=== Challenge ===
Give the rows from the line that contains "Where should I click to: Select row" through the line that contains "Action: point(226,568)" as a two-column CSV with the columns "instruction" and "target". Use one CSV line for each row, with its text and its answer each in a single quoted field and line breaks replaced by spaces.
─── Dataset rows ───
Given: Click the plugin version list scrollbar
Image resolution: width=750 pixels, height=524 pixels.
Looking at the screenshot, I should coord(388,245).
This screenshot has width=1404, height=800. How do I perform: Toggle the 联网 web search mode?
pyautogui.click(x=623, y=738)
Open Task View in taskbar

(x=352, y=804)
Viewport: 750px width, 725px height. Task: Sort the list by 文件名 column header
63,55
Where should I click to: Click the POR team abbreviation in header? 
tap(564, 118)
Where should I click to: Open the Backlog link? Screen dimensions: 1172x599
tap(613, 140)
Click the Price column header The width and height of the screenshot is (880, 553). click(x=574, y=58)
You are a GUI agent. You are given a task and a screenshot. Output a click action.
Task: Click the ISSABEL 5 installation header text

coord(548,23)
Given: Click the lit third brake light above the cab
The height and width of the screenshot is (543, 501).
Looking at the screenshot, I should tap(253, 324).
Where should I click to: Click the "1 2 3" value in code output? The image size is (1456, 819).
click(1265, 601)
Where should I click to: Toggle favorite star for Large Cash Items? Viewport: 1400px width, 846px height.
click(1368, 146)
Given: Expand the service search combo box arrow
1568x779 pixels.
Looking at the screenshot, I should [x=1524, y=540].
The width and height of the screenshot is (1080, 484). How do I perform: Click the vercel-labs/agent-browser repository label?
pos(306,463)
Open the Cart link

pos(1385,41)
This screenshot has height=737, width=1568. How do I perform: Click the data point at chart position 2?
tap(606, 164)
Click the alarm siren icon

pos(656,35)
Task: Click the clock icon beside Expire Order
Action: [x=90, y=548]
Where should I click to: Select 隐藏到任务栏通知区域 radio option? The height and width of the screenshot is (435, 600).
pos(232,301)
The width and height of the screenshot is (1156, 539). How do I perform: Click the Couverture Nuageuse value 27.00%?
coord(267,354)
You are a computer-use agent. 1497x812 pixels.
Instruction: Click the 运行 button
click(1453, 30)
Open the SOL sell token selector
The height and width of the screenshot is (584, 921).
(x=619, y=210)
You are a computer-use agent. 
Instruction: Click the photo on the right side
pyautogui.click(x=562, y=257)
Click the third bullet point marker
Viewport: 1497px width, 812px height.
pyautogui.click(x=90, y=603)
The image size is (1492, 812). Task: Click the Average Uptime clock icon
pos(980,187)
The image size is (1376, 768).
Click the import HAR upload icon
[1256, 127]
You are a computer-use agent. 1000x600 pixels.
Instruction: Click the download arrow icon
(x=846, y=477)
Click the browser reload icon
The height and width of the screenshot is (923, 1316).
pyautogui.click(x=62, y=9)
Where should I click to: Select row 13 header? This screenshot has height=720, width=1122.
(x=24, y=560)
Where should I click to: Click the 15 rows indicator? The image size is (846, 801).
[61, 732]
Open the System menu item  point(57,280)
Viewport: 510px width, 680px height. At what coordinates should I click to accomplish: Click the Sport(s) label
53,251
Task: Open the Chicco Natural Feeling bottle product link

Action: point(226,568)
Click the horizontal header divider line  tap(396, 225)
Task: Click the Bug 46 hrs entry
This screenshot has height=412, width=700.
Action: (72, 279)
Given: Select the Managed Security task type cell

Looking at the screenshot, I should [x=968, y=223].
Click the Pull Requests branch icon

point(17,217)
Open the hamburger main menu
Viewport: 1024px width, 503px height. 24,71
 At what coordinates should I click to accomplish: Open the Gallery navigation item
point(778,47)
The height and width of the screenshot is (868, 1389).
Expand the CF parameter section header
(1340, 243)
───
=== Written reply ===
instruction,target
"Where should I click to: Select row 13 header? This screenshot has height=720, width=1122.","(x=24, y=560)"
"Where should I click to: Click the 15 rows indicator? The image size is (846, 801).","[61, 732]"
"Open the System menu item","point(57,280)"
"Viewport: 510px width, 680px height. At what coordinates should I click to accomplish: Click the Sport(s) label","53,251"
"Task: Open the Chicco Natural Feeling bottle product link","Action: point(226,568)"